Exercise objective:
Only the lines from the one containing "The height and" through the end of the data are wanted, reproduced exactly and without pictures.

Stored data:
════

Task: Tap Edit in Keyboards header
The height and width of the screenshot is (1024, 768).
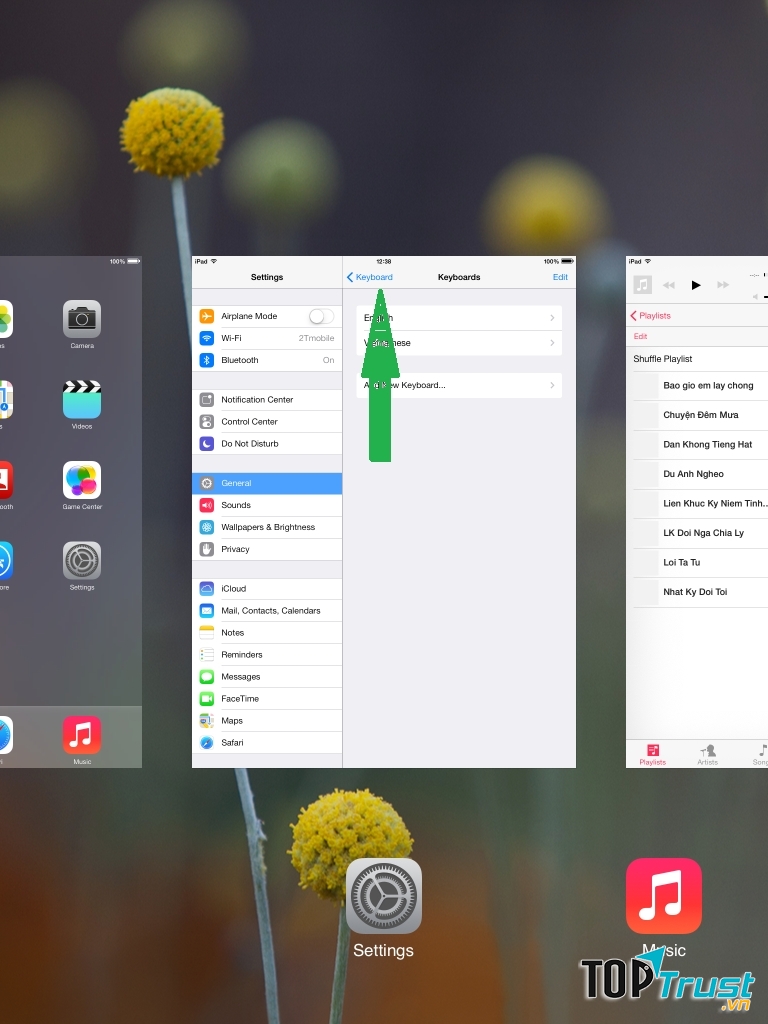Action: point(560,277)
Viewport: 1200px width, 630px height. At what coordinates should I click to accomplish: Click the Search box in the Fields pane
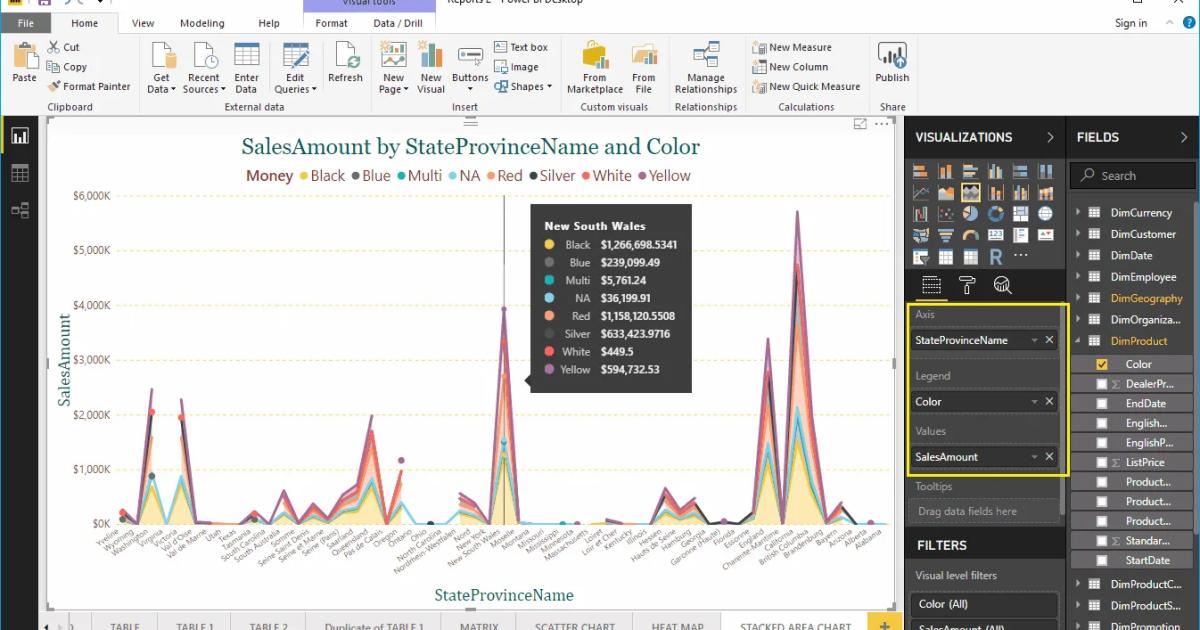(1131, 174)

════

Written solution:
The height and width of the screenshot is (1024, 768).
Action: point(560,277)
Viewport: 1200px width, 630px height. At what coordinates should I click to accomplish: Click the Search box in the Fields pane
(1131, 174)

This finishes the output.